Events or circumstances may cause actual results to differ materially from those predicted as a result of numerous known and unknown risks, uncertainties, and other factors, many of which are beyond the control of the Company, including, without limitation, the following risk factors: the inability of the Company to complete the Acquisition on the terms described herein, including failure to obtain the requisite regulatory and stock exchange approvals; unavailability of capital and financing; changes in general economic; market or business conditions; failure to compete effectively with competitors; failure to maintain or obtain all necessary permits, approvals and authorizations; failure to comply with applicable laws, including environmental laws; and risks relating to unanticipated operational difficulties.
Additional information regarding some of these risks, expectations or assumptions and other risk factors may be found in the Company’s management discussion and analysis for the three months ended July 31, 2024 and 2023, the Listing Statement, once filed, and other documents available on the Company’s profile at www.sedarplus.ca. Readers are cautioned not to place undue reliance on these forward-looking statements.
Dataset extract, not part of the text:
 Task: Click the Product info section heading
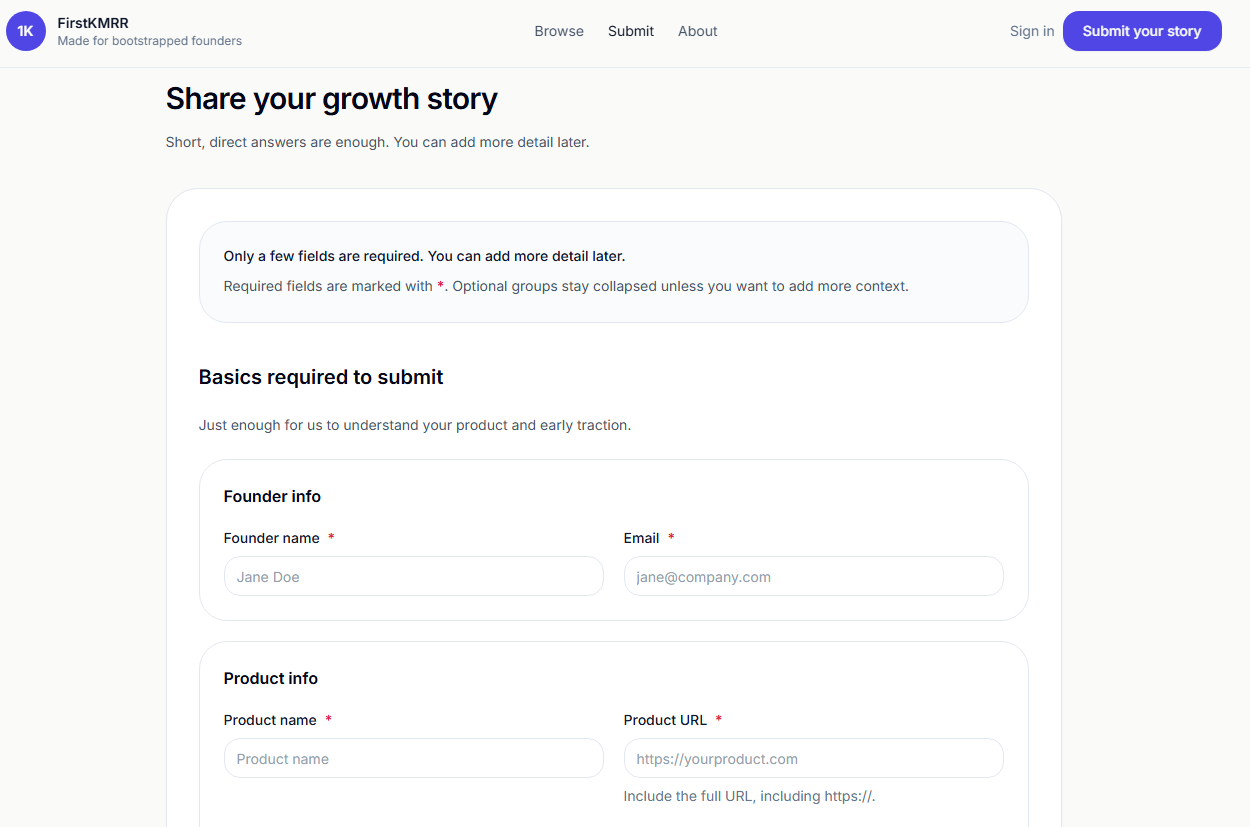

The forward-looking statements contained in this news release are made as of the date hereof and the Company undertakes no obligations to update publicly or revise any forward-looking statements, whether as a result of new information, future events or otherwise, unless so required by applicable securities laws.
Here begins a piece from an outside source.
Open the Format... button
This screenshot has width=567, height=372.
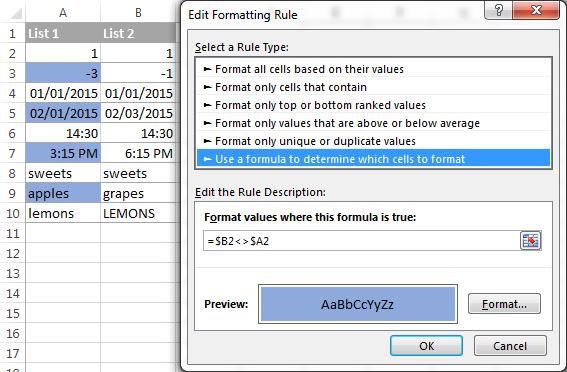pyautogui.click(x=504, y=304)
Investors are cautioned that, except as disclosed in the Listing Statement to be prepared in connection with the Acquisition, any information released or received with respect to the Acquisition may not be accurate or complete and should not be relied upon. Trading in the securities of the Company should be considered highly speculative.
Completion of the Acquisition is subject to a number of conditions, including but not limited to, CSE acceptance. Where applicable, the Acquisition cannot close until the required shareholder approval is obtained. There can be no assurance that the Acquisition will be completed as proposed or at all.
The securities of the Company to be issued in connection with the Acquisition have not been, and will not be, registered under the U.S. Securities Act of 1933, as amended (the “U.S. Securities Act”) or any U.S. state securities laws and may not be offered or sold in the United States absent registration or an available exemption from the registration requirements of the U.S. Securities Act and applicable U.S. state securities laws. This press release shall not constitute an offer to sell or the solicitation of an offer to buy, nor shall there by any sale of the securities referenced in this press release, in any jurisdiction in which such offer, solicitation or sale would be unlawful.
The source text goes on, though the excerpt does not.